== Segment start ==

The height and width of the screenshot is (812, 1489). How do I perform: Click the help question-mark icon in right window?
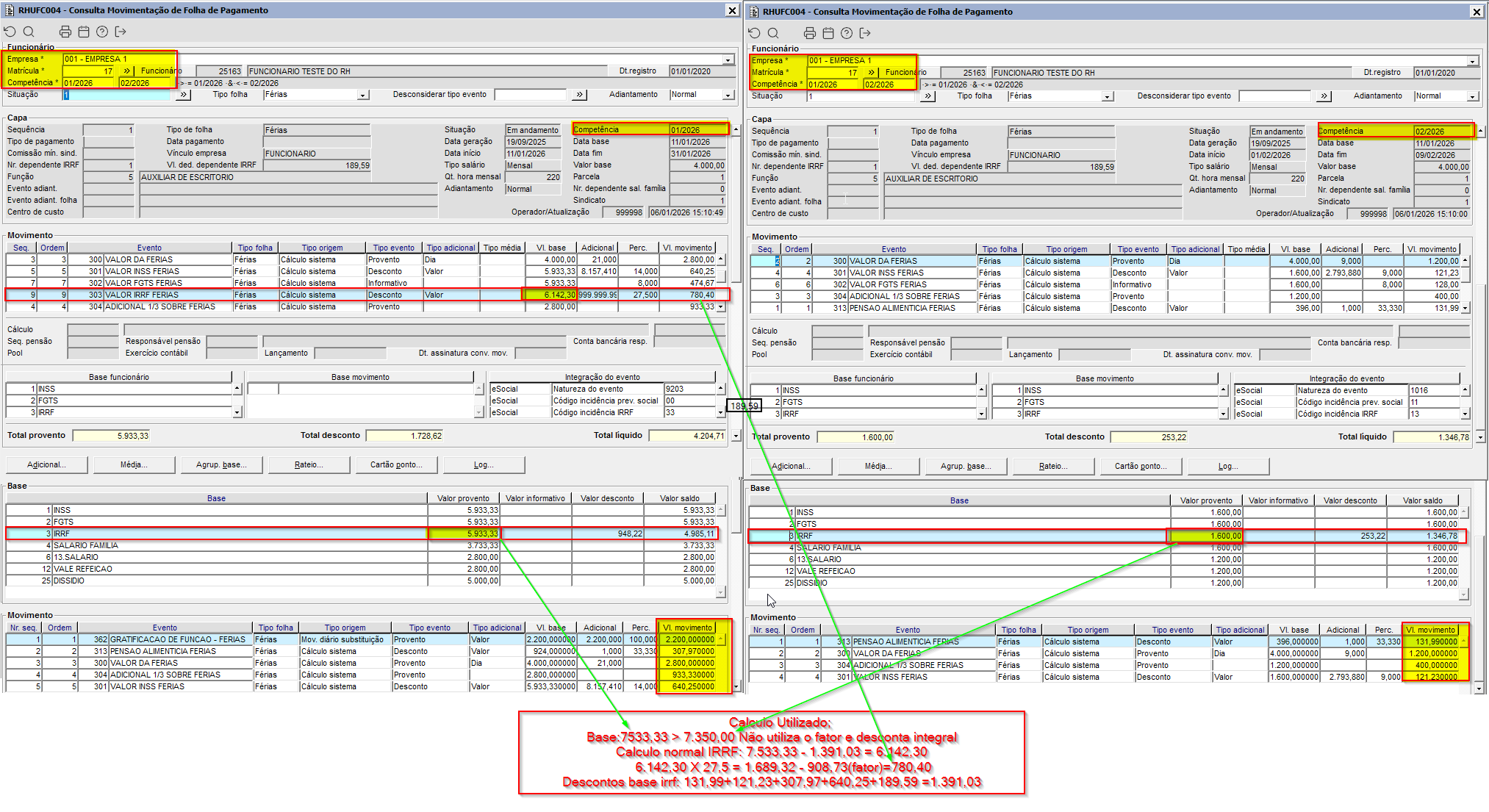click(x=847, y=33)
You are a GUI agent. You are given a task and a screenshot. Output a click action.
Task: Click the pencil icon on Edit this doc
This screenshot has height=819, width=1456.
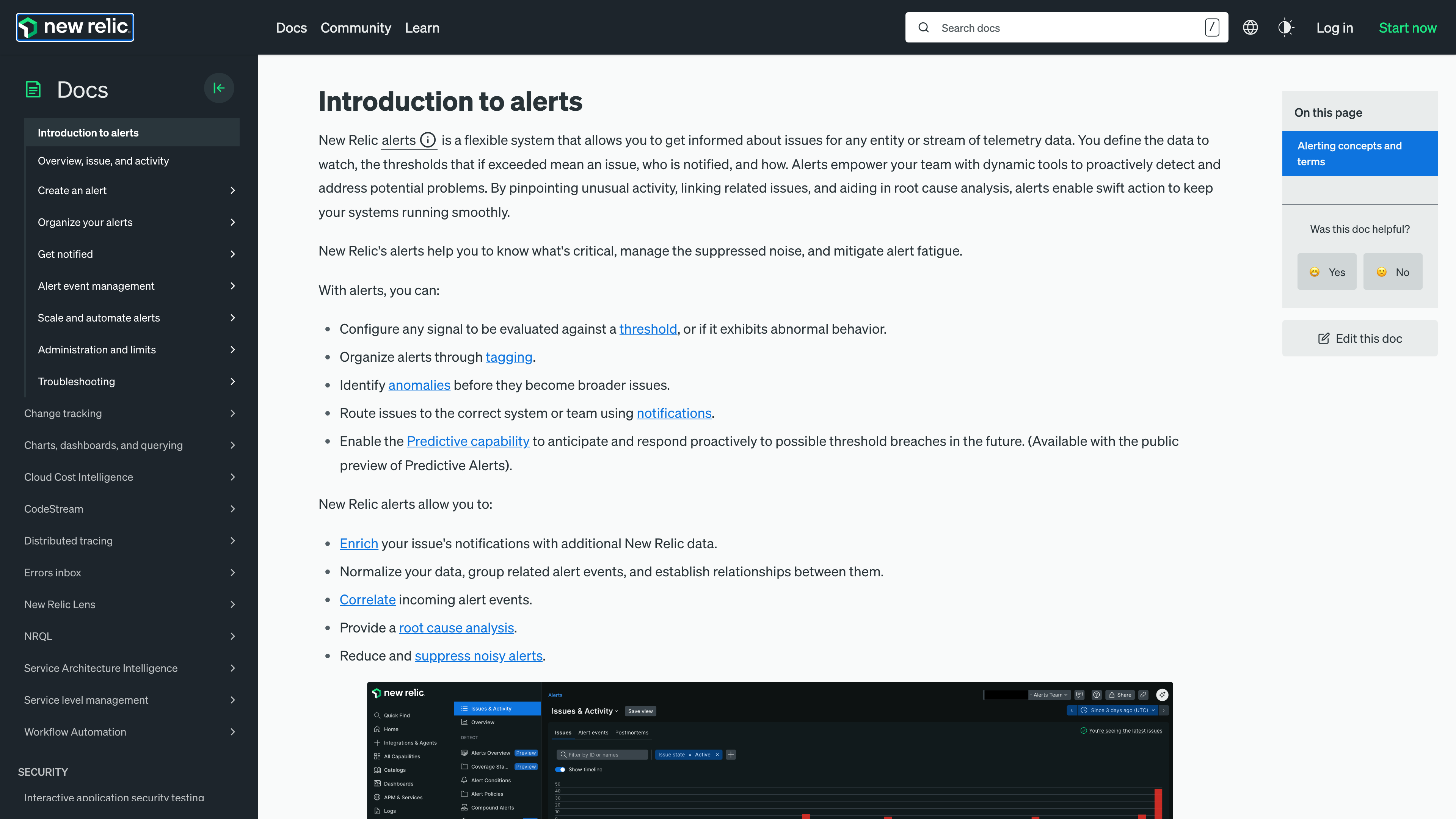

== Segment end ==

**Problem to work on**
With the pictures left aside, write out all of the records above exactly.

**Result below**
The height and width of the screenshot is (812, 1489). How do I perform: Click the help question-mark icon in right window?
click(x=847, y=33)
You are a GUI agent. You are given a task and a screenshot. Output a click action.
Task: Click the pencil icon on Edit this doc
This screenshot has height=819, width=1456.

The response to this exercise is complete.